The Underwriting Agreement contains customary representations and warranties of the parties, and indemnification and contribution provisions under which the Company and the Selling Stockholders have agreed to indemnify the Underwriter against certain liabilities, including liabilities under the Securities Act of 1933, as amended (the “Securities Act”). Pursuant to the Underwriting Agreement, the Company has agreed, subject to certain exceptions, not to sell or transfer any shares of Class A Common Stock or any securities convertible into or exercisable or exchangeable for Class A Common Stock for 60 days after March 12, 2018 without first obtaining the written consent of the Underwriter. A copy of the Underwriting Agreement is attached as Exhibit 1.1 to this Current Report on Form 8-K and is incorporated herein by reference.

The offering was made pursuant to an effective shelf registration statement filed with the Securities and Exchange Commission (the “SEC”) on October 20, 2017 (File No. 333-221057), a base prospectus, dated October 20, 2017, included as part of the registration statement, and a prospectus supplement, dated March 12, 2018, filed with the SEC pursuant to Rule 424(b) under the Securities Act. We are filing as Exhibit 5.1 to this Current Report on Form 8-K an opinion of our counsel, Latham & Watkins LLP, regarding certain Delaware law issues concerning the shares of Class A Common Stock sold in the offering.

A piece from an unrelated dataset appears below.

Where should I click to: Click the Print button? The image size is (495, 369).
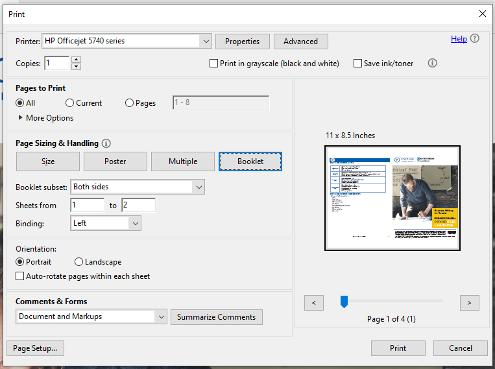pyautogui.click(x=398, y=348)
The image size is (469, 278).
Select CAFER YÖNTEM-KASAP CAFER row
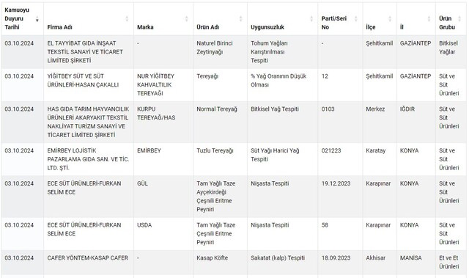[x=235, y=262]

Forward Share Purchase Agreement

In connection with, and prior to, the Offering, on January 26, 2018, the Company entered into a Forward Share Purchase Agreement (the “Purchase Agreement”), with an indirect wholly owned subsidiary of ORIX USA Corporation (“ORIX USA”) pursuant to which the Company agreed to repurchase from ORIX USA on April 5, 2018 the number of shares of our Class B common stock, par value $0.001 per share, equal to the number of shares of Class A Common Stock sold by us in the Offering for a purchase price per share equal to the public offering price in the Offering, less underwriting discounts and commissions. In the event a dividend is paid on our common stock during the period between the closing of the Offering and the settlement of the Purchase Agreement on April 5, 2018, the purchase price per share under the Purchase Agreement will be reduced by the per share amount of any such dividend paid to ORIX USA on the shares of our Class B common stock subject to the Purchase Agreement. We will use the net proceeds received by us from the Offering to acquire such shares sold pursuant to the Purchase Agreement. The rights and obligations of each party under the Purchase Agreement are non-transferrable without the consent of the non-transferring party. A copy of the Purchase Agreement is filed as Exhibit 99.1 to this report.

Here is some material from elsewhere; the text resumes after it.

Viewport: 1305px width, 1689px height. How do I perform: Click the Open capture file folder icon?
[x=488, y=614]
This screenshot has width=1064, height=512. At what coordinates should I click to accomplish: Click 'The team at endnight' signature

The foregoing descriptions of the Underwriting Agreement and the Purchase Agreement are not complete and are qualified in their entirety by reference to the full texts of the Underwriting Agreement and the Purchase Agreement, which are incorporated by reference herein.

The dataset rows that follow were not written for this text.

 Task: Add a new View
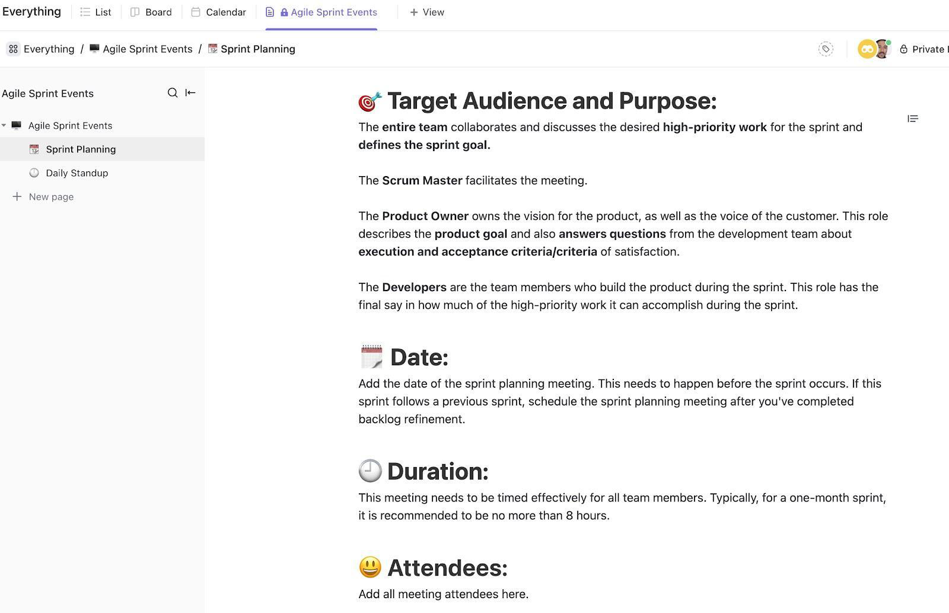(x=427, y=12)
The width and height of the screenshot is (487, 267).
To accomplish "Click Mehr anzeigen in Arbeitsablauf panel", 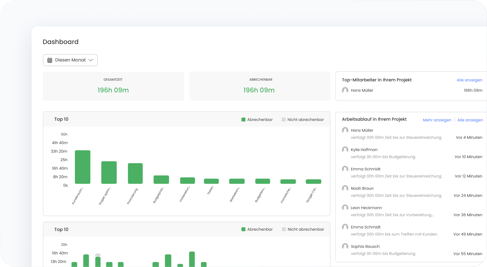I will (x=437, y=120).
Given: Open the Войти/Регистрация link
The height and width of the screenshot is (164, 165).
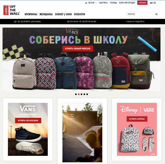Looking at the screenshot, I should pyautogui.click(x=127, y=3).
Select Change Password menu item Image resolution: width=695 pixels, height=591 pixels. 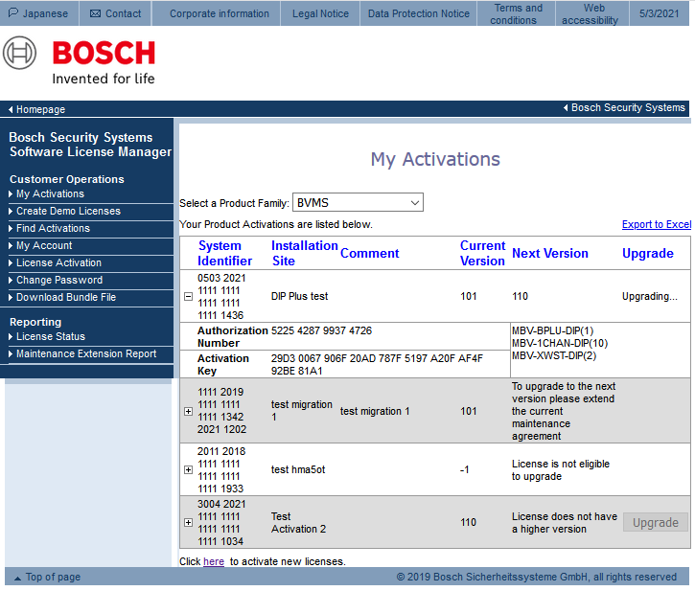[58, 280]
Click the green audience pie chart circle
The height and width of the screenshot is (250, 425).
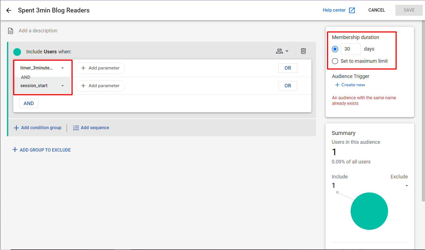369,211

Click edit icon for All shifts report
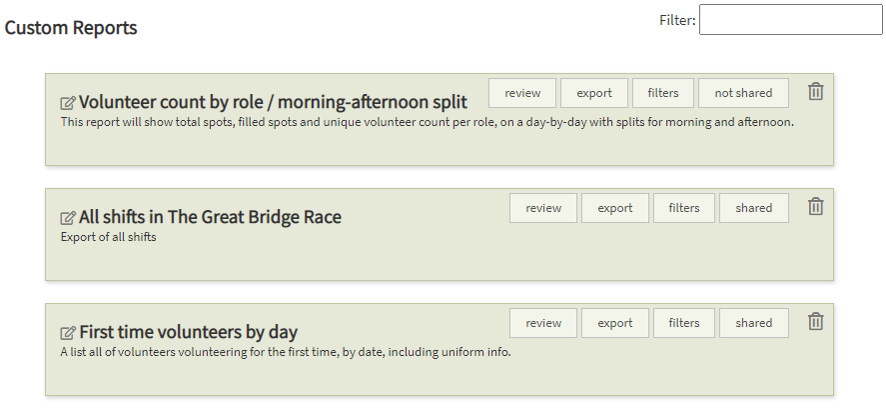point(68,217)
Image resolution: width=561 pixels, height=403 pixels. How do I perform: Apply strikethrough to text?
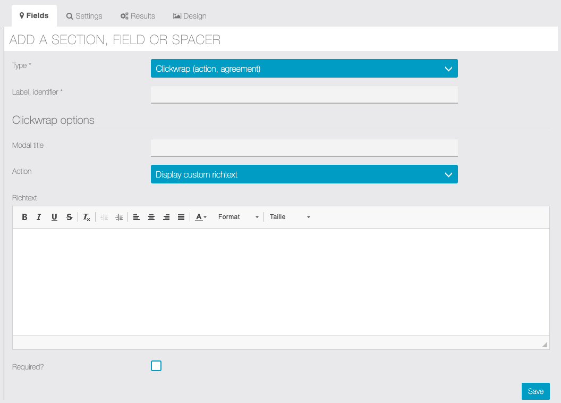[69, 217]
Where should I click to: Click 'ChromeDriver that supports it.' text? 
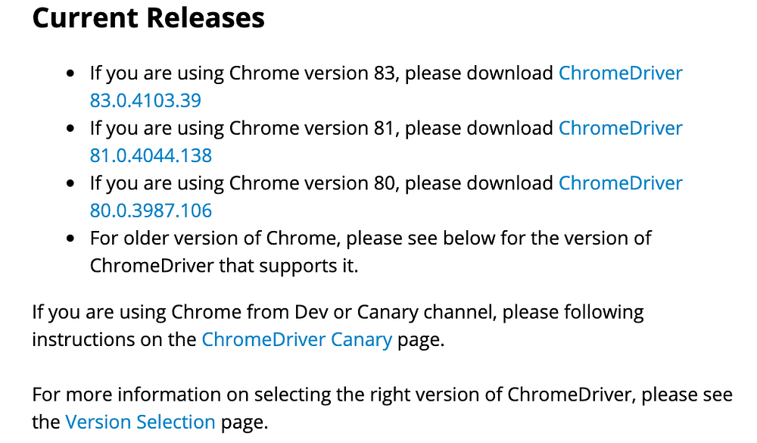tap(224, 267)
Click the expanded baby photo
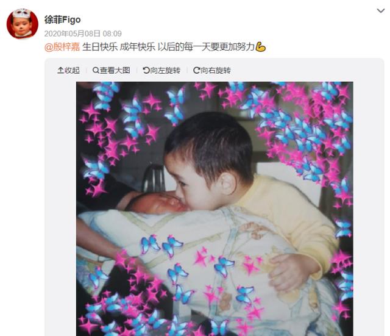 (215, 209)
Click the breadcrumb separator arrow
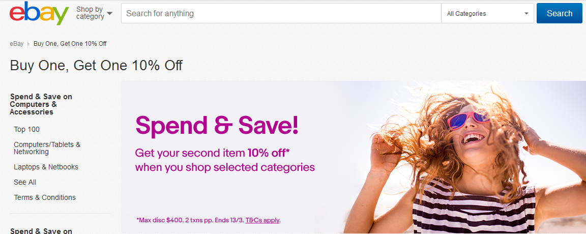 28,44
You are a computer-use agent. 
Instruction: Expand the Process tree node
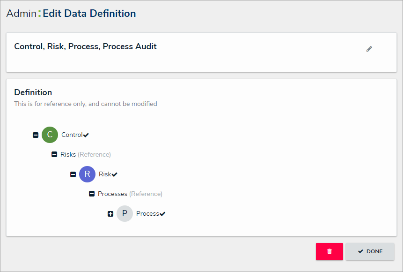tap(110, 214)
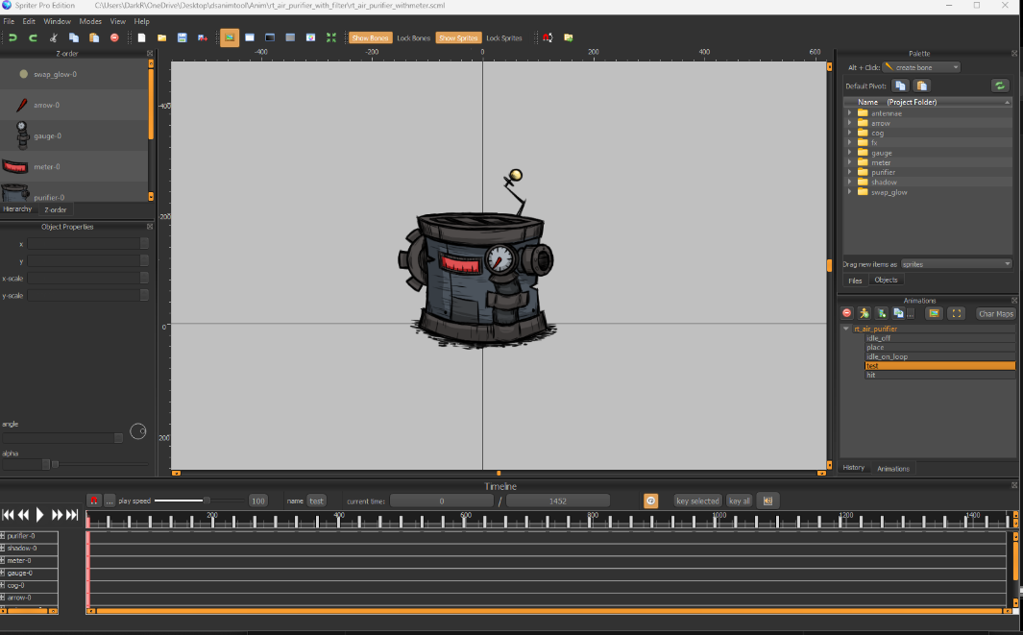
Task: Click the Char Maps button
Action: coord(995,313)
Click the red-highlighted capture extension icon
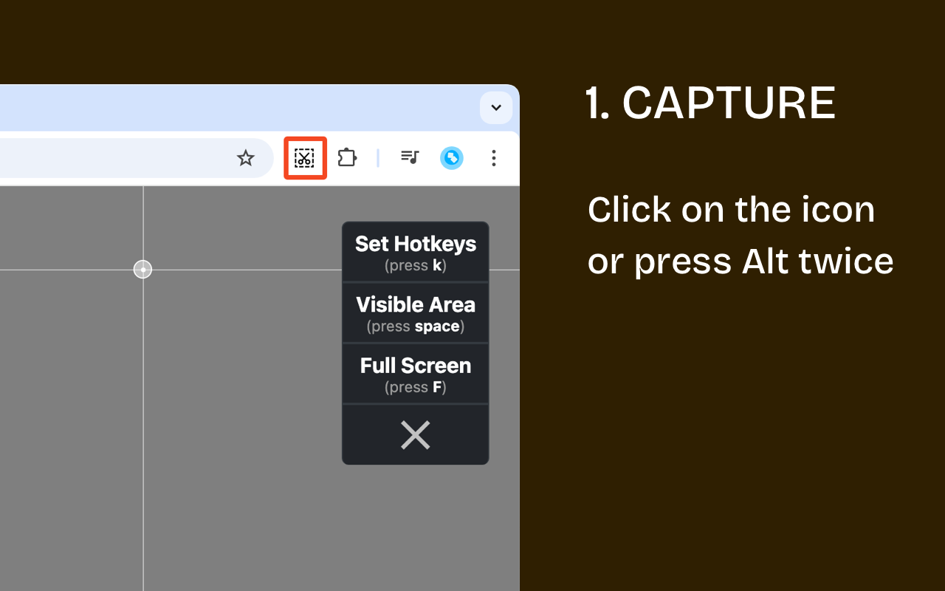Screen dimensions: 945x591 click(x=305, y=157)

Forward-Looking Statements

This current report on 8-K contains forward-looking statements within the meaning of the federal securities laws. You can identify these statements by our use of the words “assumes,” “believes,” “estimates,” “expects,” “guidance,” “intends,” “plans,” “projects,” and similar expressions that do not relate to historical matters. You should exercise caution in interpreting and relying on forward-looking statements because they involve known and unknown risks, uncertainties, and other factors which are, in some cases, beyond the Company’s control and could materially affect actual results, performance, or achievements. For a further description of such factors, you should read the Company’s filings with the Securities and Exchange Commission. The Company does not undertake any obligation to update or revise any forward-looking statement, whether as a result of new information, future events, or otherwise.



SIGNATURE

Pursuant to the requirements of the Securities Exchange Act of 1934, the registrant has duly caused this report to be signed on its behalf by the undersigned hereunto duly authorized.

 

Date: March 15, 2018     Houlihan Lokey, Inc.